Reutlinger General-Anzeiger gazetesinin yorumu da Yücel ile ilgili: 

"Tam olarak bakıldığında Deniz Yücel vakası, bir devletin rehin alma operasyonudur. O nedenle Yücel'in şu ya da bu şekilde bir anlaşma olmaksızın özgürlüğüne kavuşması pek olası görünmüyor. Yücel ise zaten böyle bir şey istemiyor. Bundan dolayı da o, ‘suçun kanıtlanması yükümlülüğü Türkiye'dedir. Anlaşmaya hayır!' mesajını veriyor.”

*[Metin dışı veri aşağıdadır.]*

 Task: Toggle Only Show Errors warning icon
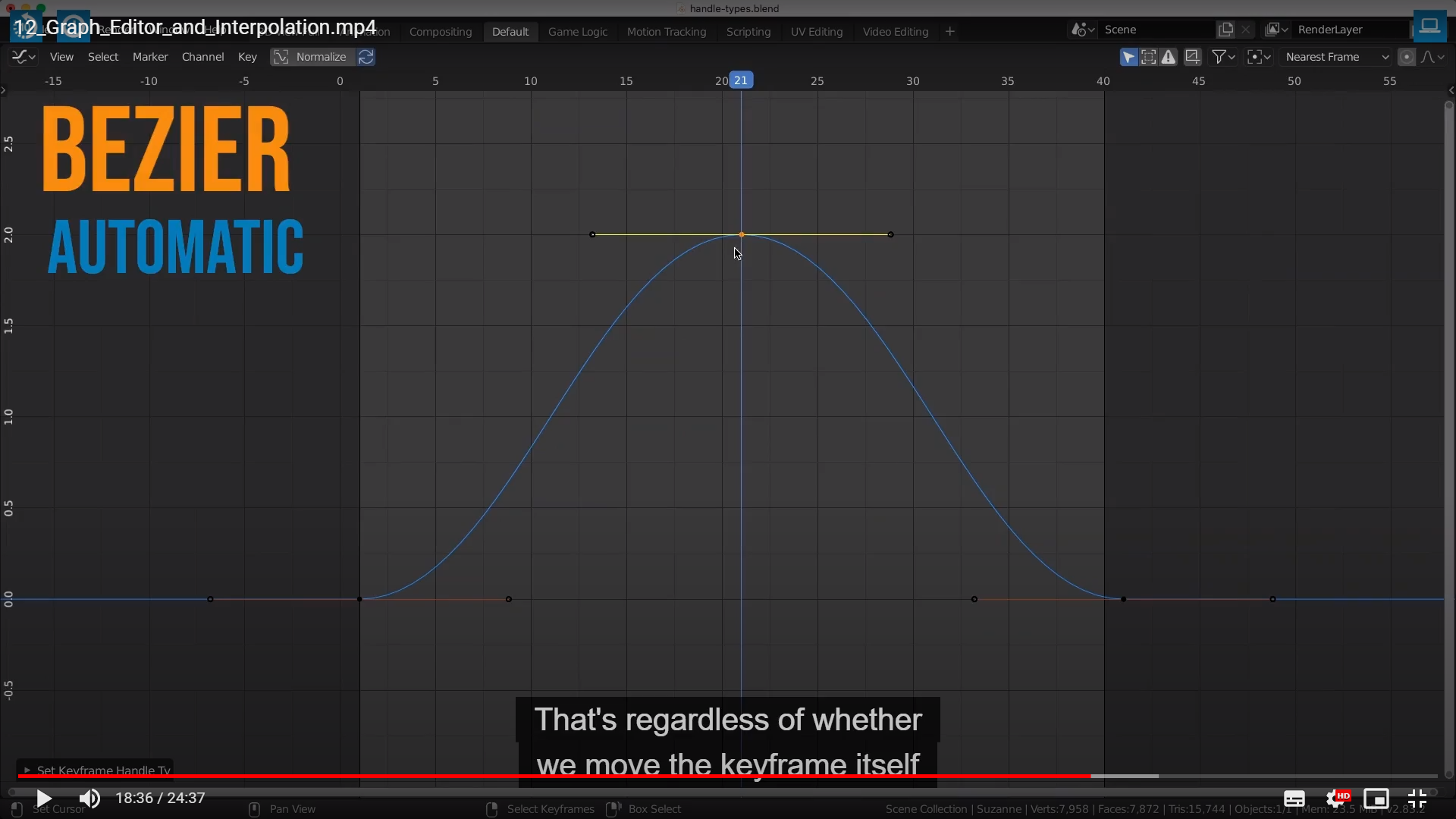(1169, 57)
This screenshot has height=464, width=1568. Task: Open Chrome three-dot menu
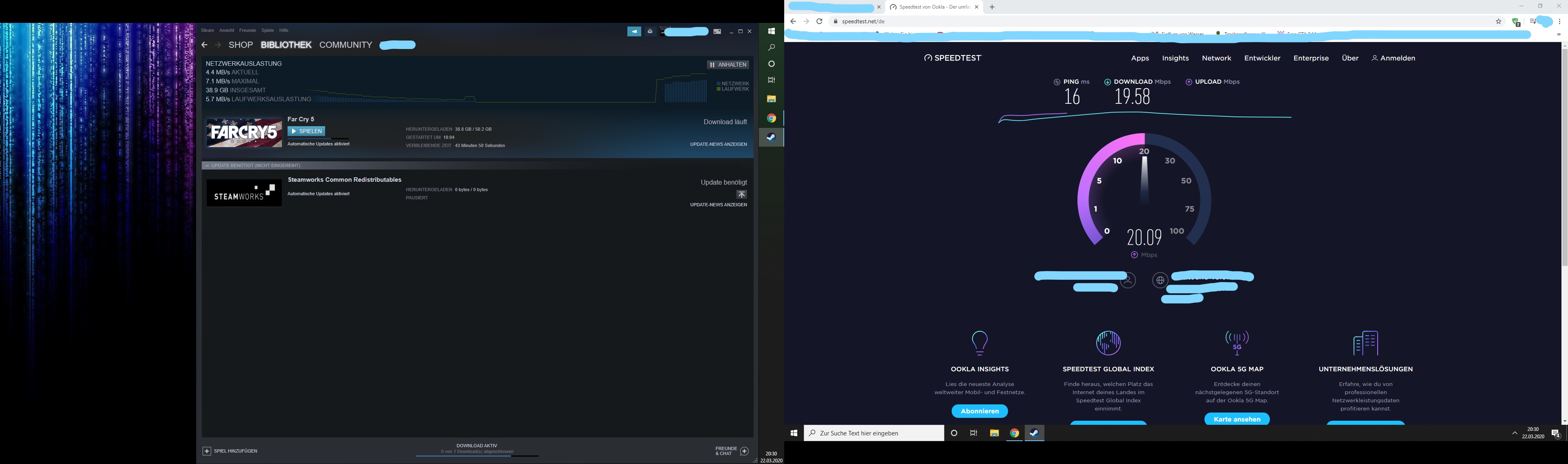pyautogui.click(x=1560, y=21)
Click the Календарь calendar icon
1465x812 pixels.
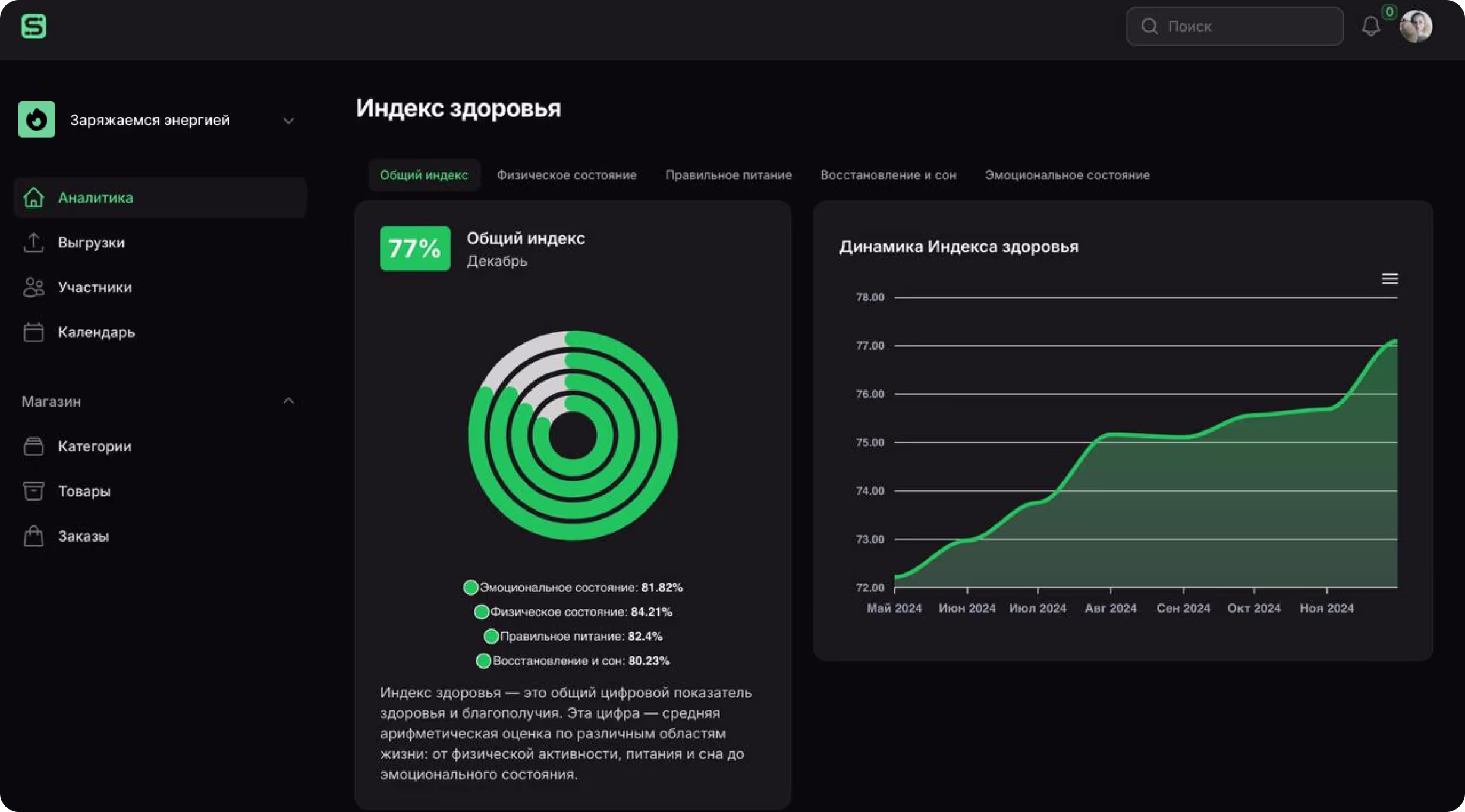33,332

Der Tagesspiegel gazetesi ise yorumunda, Almanya-Türkiye ilişkilerinde normalleşme çabalarına değiniyor: 

"Her şey iyileşiyor mu? Hiç de öyle değil. Almanya ile Türkiye arasındaki ilişkiler kestirilemeyecek bir süre gergin kalmaya devam edecek. İki ülke dışişleri bakanları istedikleri kadar dostane bir şekilde özel ortamda birlikte çay içsinler, bu, mevcut durumu değiştirmez. Elbette ki diyalog içinde olunacaktır. Ne de olsa Türkiye bir NATO ortağıdır, terör örgütü IŞİD ile mücadelede de ortaktır. Onunla bu konularda birlikte kararlar almak zorunludur. Ama aynı zamanda diğer tüm konularda da açıkça konuşmak gerekir. NATO sadece bir savunma değil, aynı zamanda bir değerler ittifakıdır. İnsan hakları ve hukukun üstünlüğü ilkelerinin ihlali bu değerlere uygun düşmez."  

Neue Presse gazetesi ise Türkiye'nin Afrin'e askerî harekat başlatma tehdidini Türkiye-ABD ilişkileri açısından ele alıyor ve "Erdoğan ABD ile köprüleri atar mı?" sorusunu yöneltiyor.     

"Ankara'daki Batılı diplomatlar Erdoğan'ın Washington ile köprüleri tamamen atmaya cesaret edeceğine şüpheyle bakıyor. Böyle bir durum sadece Türkiye'nin NATO ile ilişkilerini sıkıntıya sokmakla kalmaz, Türkiye'nin en önemli ekonomik partneri olan AB ile ilişkilerinde de yeni bir krizin doğmasına yol açar. Böylece Türkiye Moskova'ya daha fazla bağımlı hale gelir ki, bunu Erdoğan da istemez. Türkiye Cumhurbaşkanı,  ABD'nin Türkiye'ye yaptırım uygulayamayacağının ve Türkiye'yi daha da istikrarsızlaştırmamak için geri adım atacağının hesabını yapıyor. Ama özellikle Suriye'de tehlikeli iç dinamikler gelişmeye başladı. Erdoğan ordusunu gerçekten Kürt milislerin üzerine sürerse, o takdirde ABD ile doğrudan karşı karşıya gelmeyi göze almış olur. Böyle bir durum oluşursa, sonuçlarını kestirebilmek kolay olmaz.”